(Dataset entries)
--------------------------------

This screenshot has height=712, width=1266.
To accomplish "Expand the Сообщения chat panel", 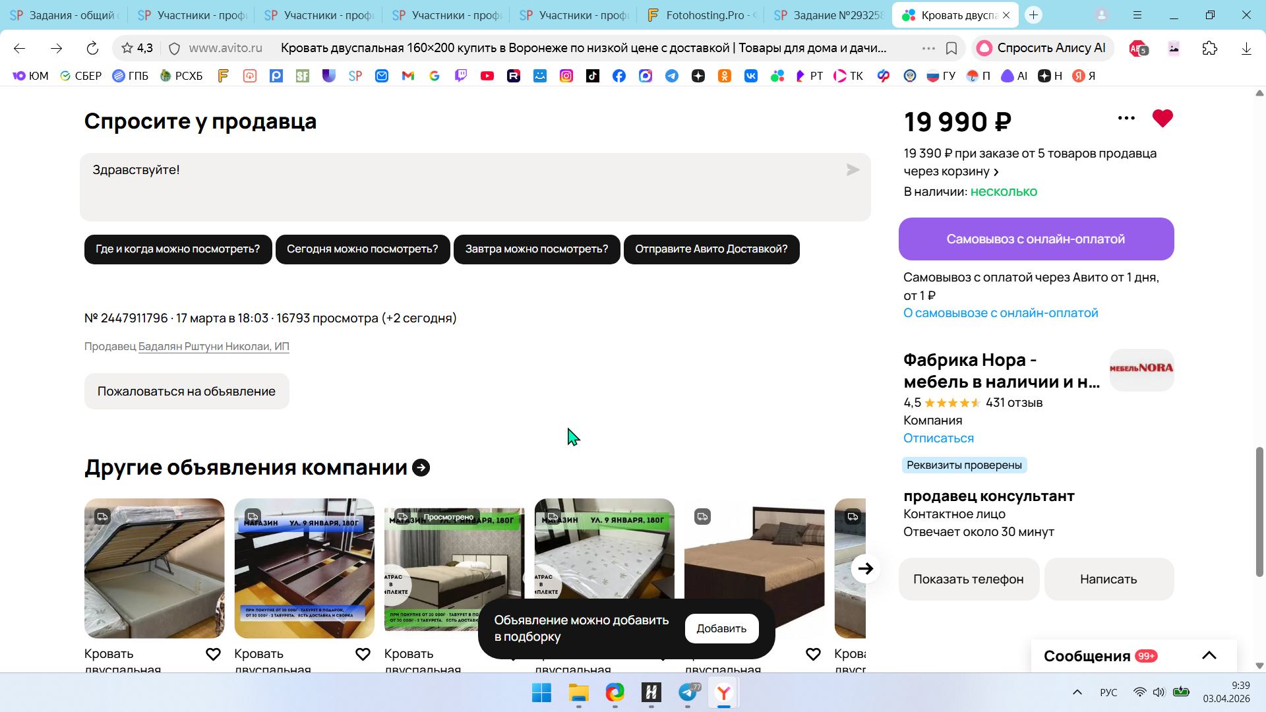I will (x=1209, y=655).
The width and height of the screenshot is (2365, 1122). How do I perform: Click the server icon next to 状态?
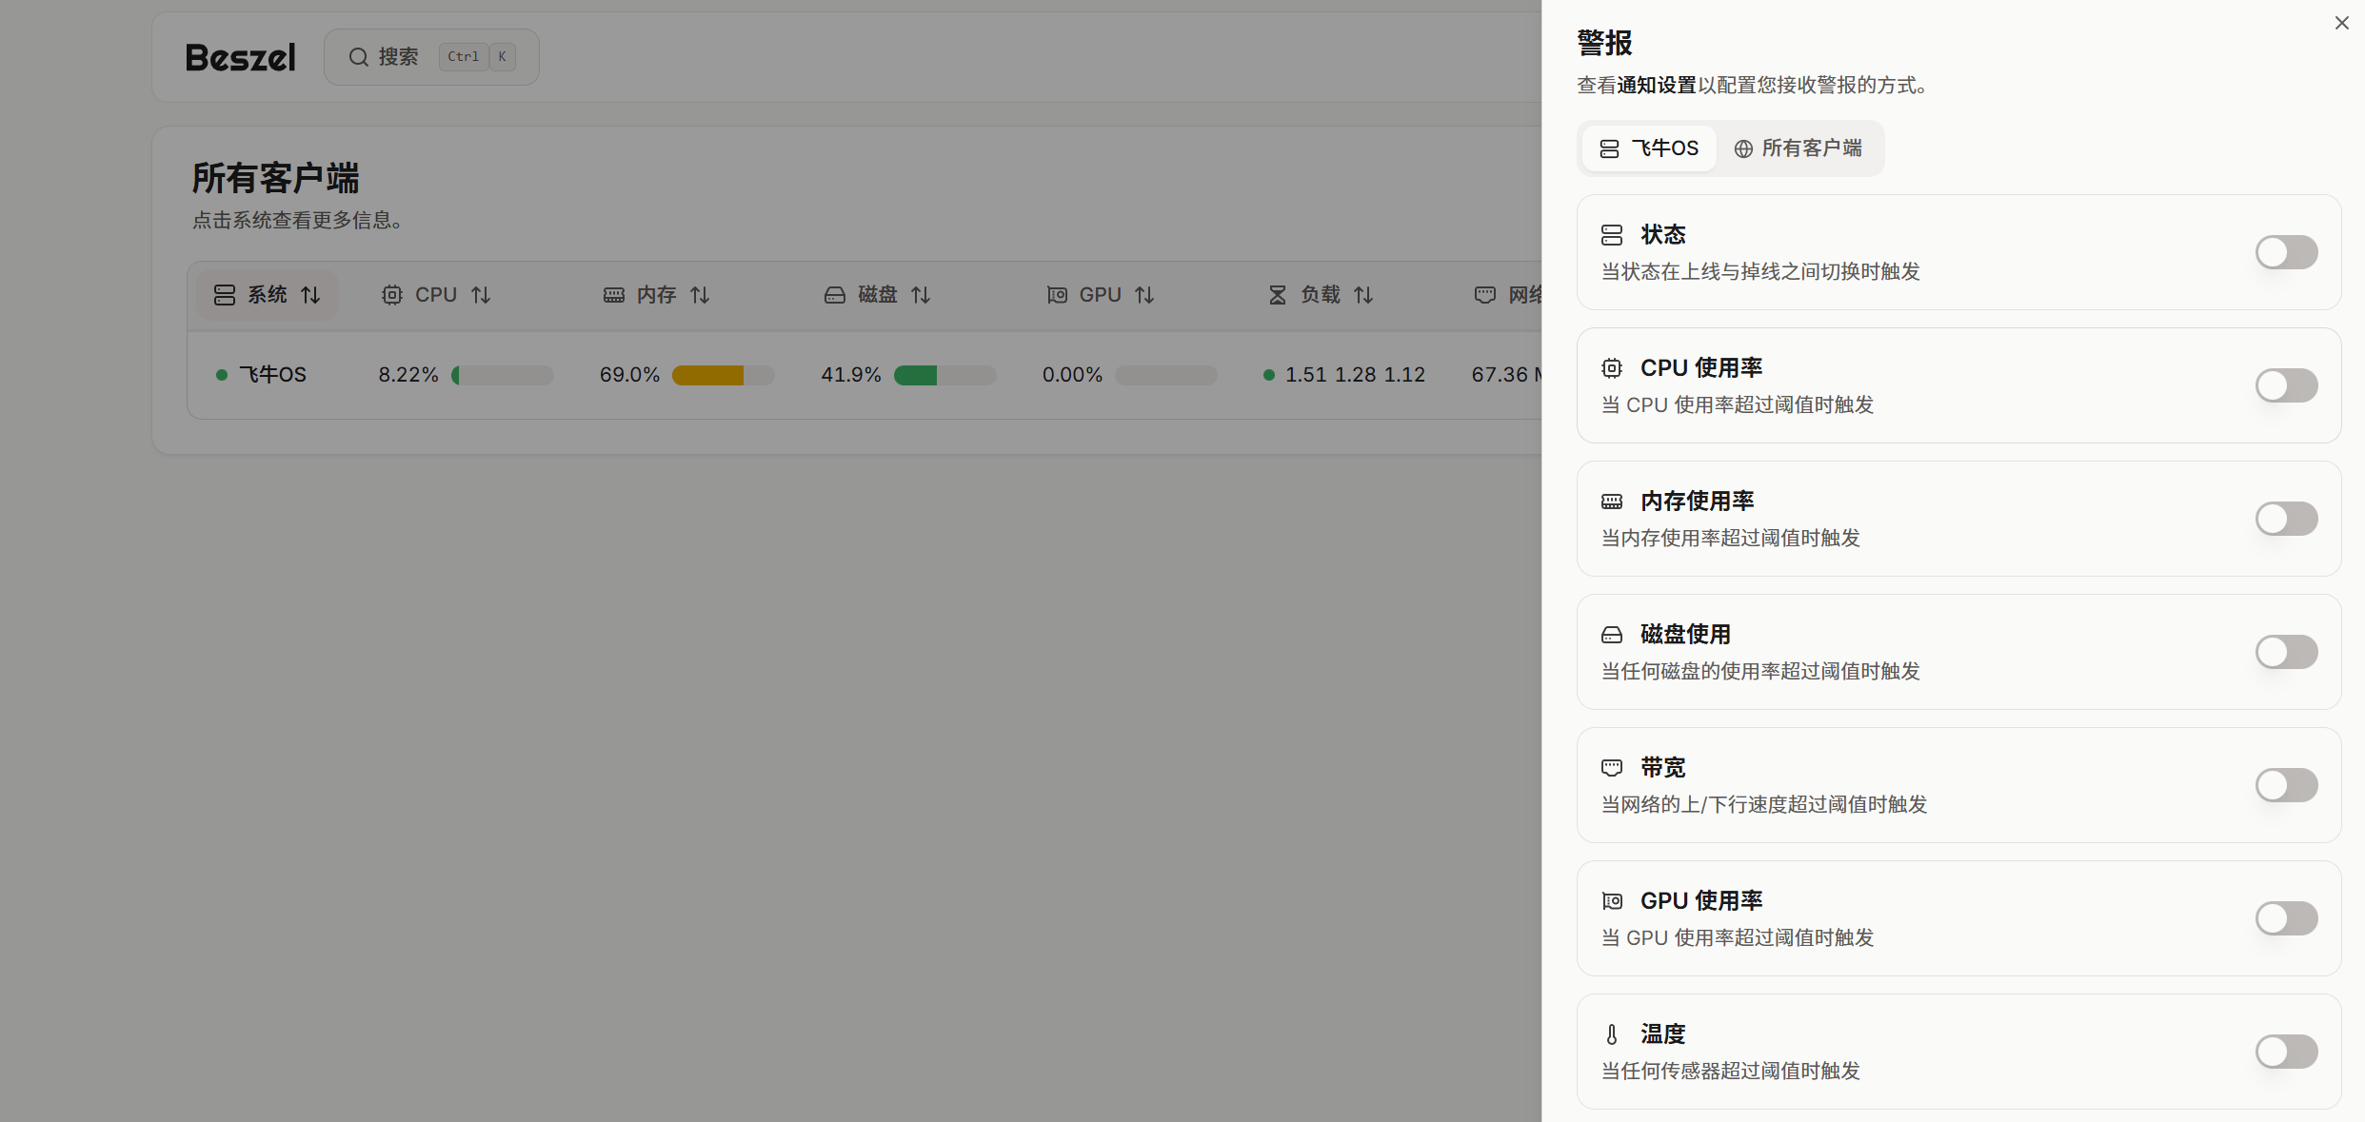[x=1611, y=235]
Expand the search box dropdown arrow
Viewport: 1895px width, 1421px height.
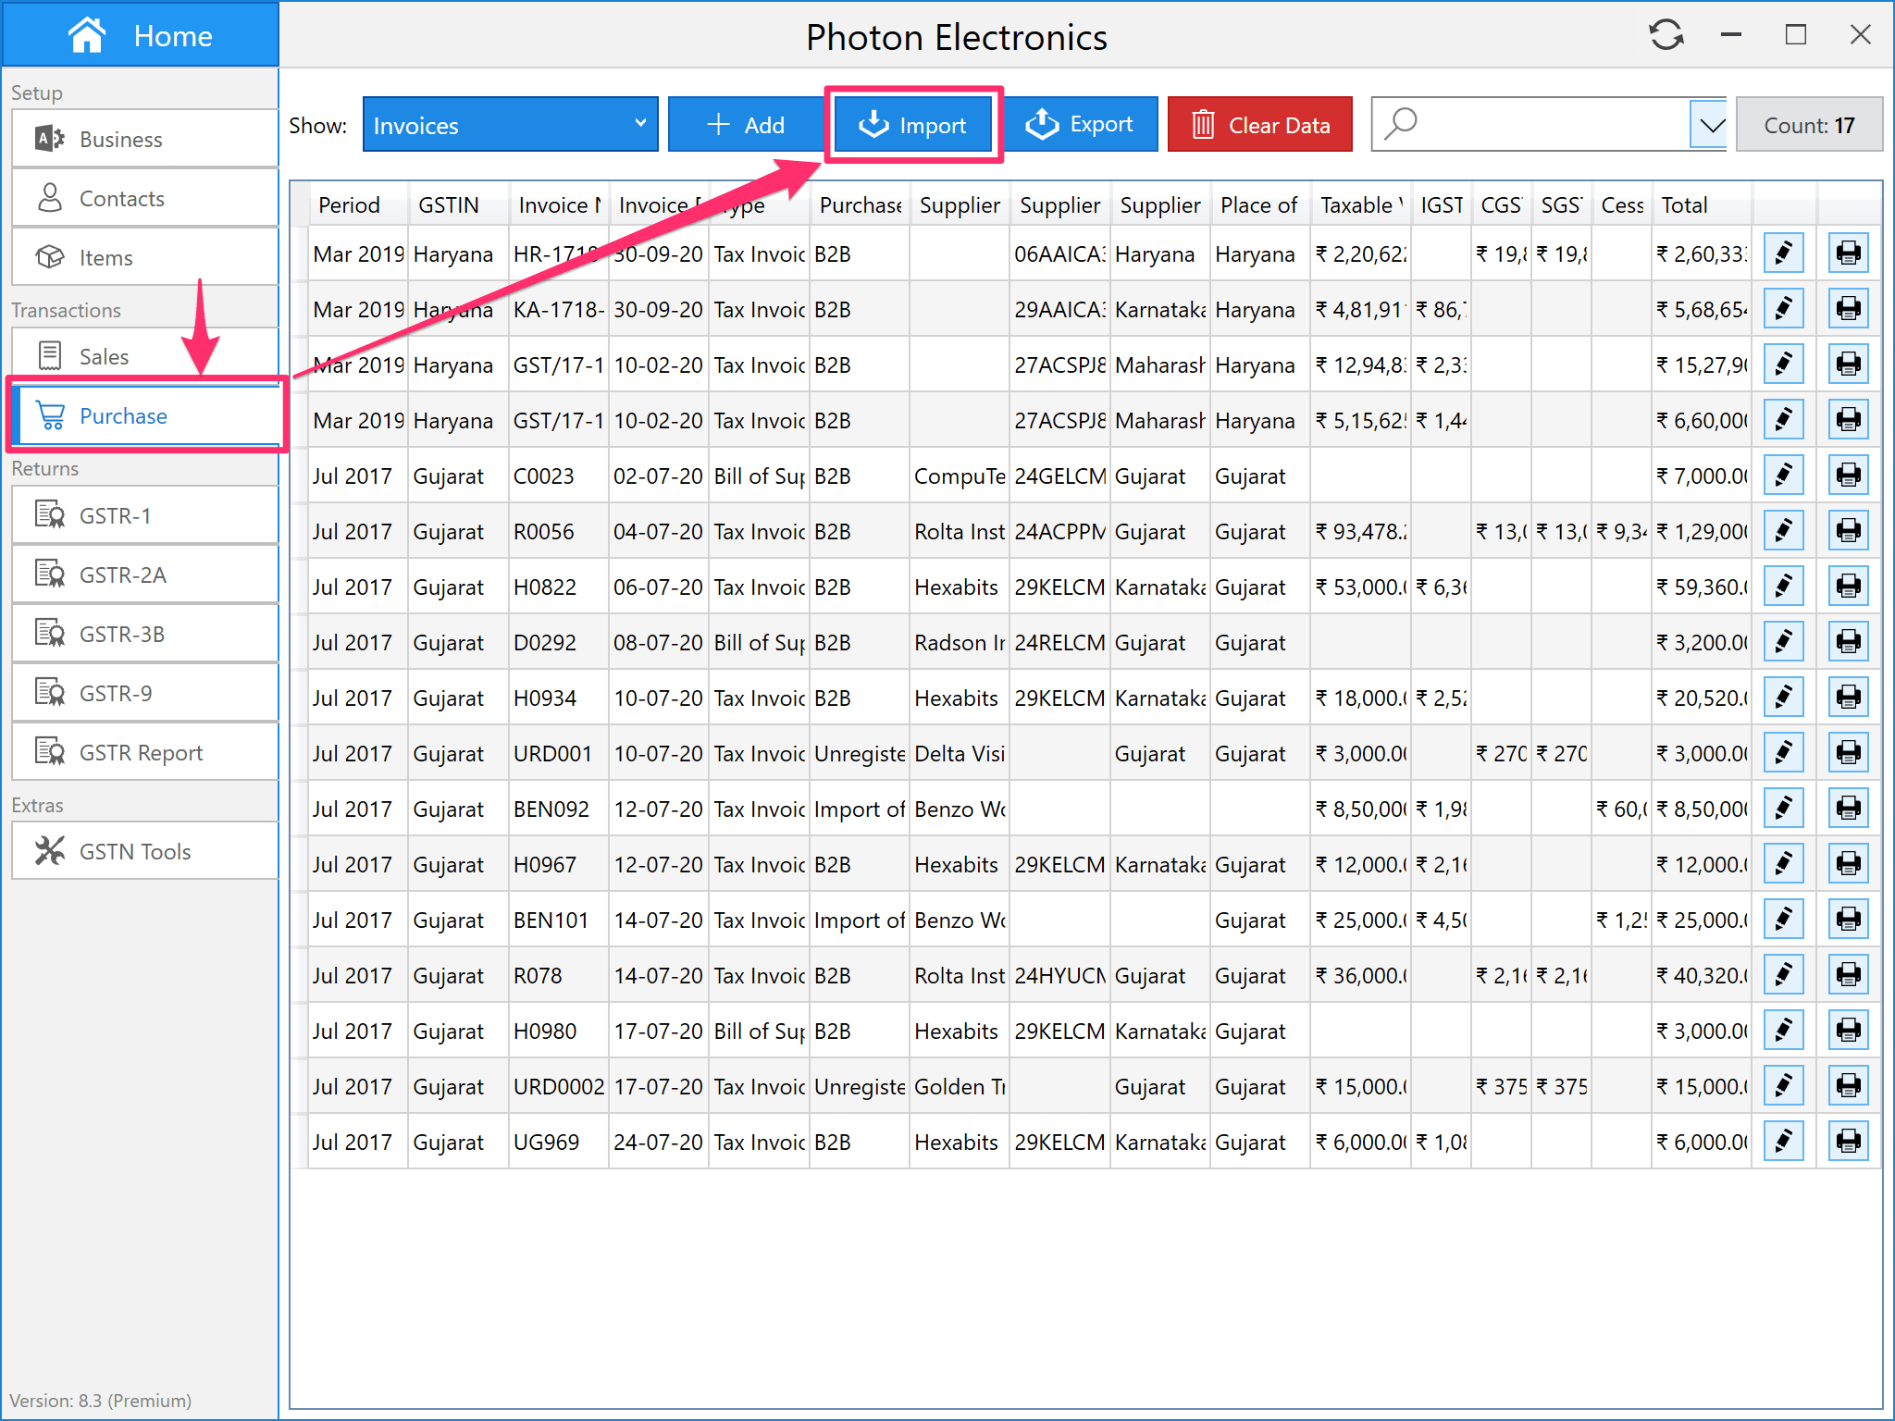click(x=1711, y=125)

--------------------------------

**Task statement:** The line that contains "Expand the search box dropdown arrow" begins the range and the last line of the entries ends it; print that range exactly, without pictures.

**Result of the task:**
Expand the search box dropdown arrow
Viewport: 1895px width, 1421px height.
click(x=1711, y=125)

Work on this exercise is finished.